Photo of a woman wearing a layered dress that resembles a vulva - Libresse

Although it’s common for women (and men) to remove some or all their pubic hair, whatever you choose – including leaving everything alone – is entirely your decision.

Yes, pubic hair does have a purpose (mainly to help protect the groin area from infection) but doing what you want with your pubes isn’t going to affect your health. It just means a bit more time spent on maintenance.

Anything from a tidy-up to total removal requires a shave, depilatory cream or wax. A more expensive option with a longer-term effect is laser treatment.
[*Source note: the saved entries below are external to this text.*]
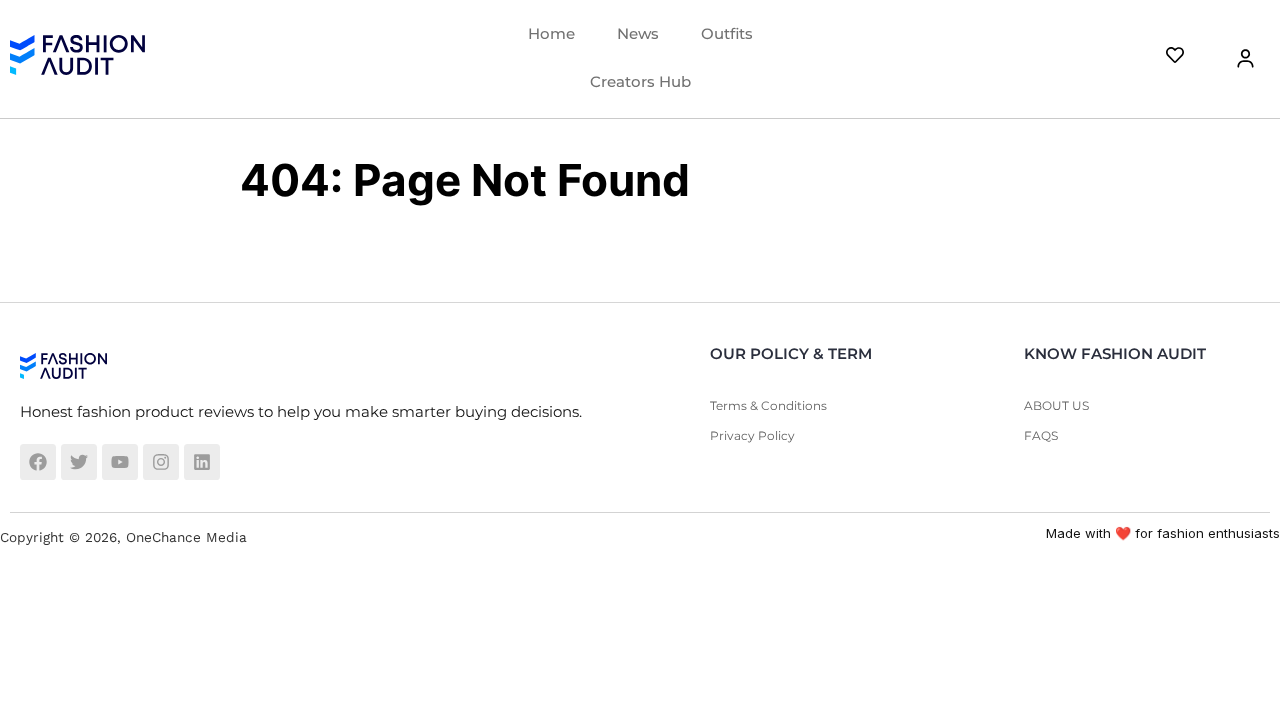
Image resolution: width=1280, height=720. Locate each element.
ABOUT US (1056, 405)
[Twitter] (79, 462)
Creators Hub (640, 81)
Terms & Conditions (768, 405)
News (638, 33)
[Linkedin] (202, 462)
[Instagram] (161, 462)
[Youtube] (120, 462)
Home (551, 33)
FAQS (1041, 435)
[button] (1233, 58)
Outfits (727, 33)
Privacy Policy (752, 435)
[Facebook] (38, 462)
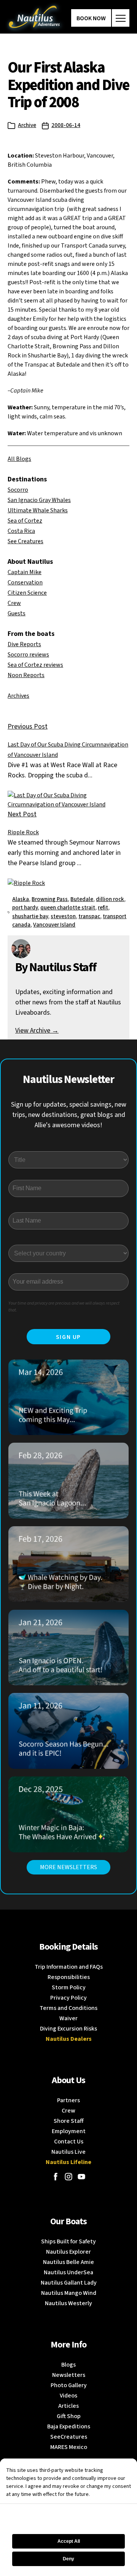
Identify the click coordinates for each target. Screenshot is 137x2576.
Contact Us (68, 2141)
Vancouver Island (54, 925)
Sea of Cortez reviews (35, 665)
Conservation (25, 582)
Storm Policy (69, 1987)
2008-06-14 (65, 125)
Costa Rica (21, 531)
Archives (18, 696)
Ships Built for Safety (68, 2241)
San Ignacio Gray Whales (39, 500)
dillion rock (110, 899)
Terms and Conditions (68, 2008)
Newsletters (68, 2375)
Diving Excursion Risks (68, 2028)
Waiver (68, 2018)
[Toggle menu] (120, 18)
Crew (14, 603)
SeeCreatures (68, 2437)
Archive (27, 125)
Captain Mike (24, 572)
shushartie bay (30, 916)
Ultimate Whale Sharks (38, 510)
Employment (69, 2131)
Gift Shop (69, 2416)
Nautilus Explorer (68, 2252)
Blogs (68, 2364)
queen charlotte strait (67, 908)
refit (103, 908)
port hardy (25, 908)
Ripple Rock (23, 832)
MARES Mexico (68, 2447)
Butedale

Most women usually try a few techniques out before they settle on what works best for them, though.

V-Care™ after hair removal

You might find your skin is sensitive after shaving or using hair-removal cream, so try to avoid wearing trousers that are too tight, as any friction on this area will make it more irritated or sore. Usually skin calms down within a couple of days, but if you find it doesn’t, make sure the razor, cream or shaving foam you use agrees with your skin type.   

Waxing is popular because it’s quick and gives a smooth finish that can last for weeks. It may, however, cause ingrown hairs. Don’t worry, though. A little gentle exfoliation in the shower will help to prevent these. If you prefer shaving, always go easy around your hard-to-reach bits and be sure to watch out for nicks or cuts. Even the smallest skin tear can put you, or a sexual partner, more at risk of STIs.

From time to time you might find you get a little sweaty down there. Some people like to trim their pubic hair occasionally, but a quick wash or shower will keep you feeling comfortable, especially after exercise or sex.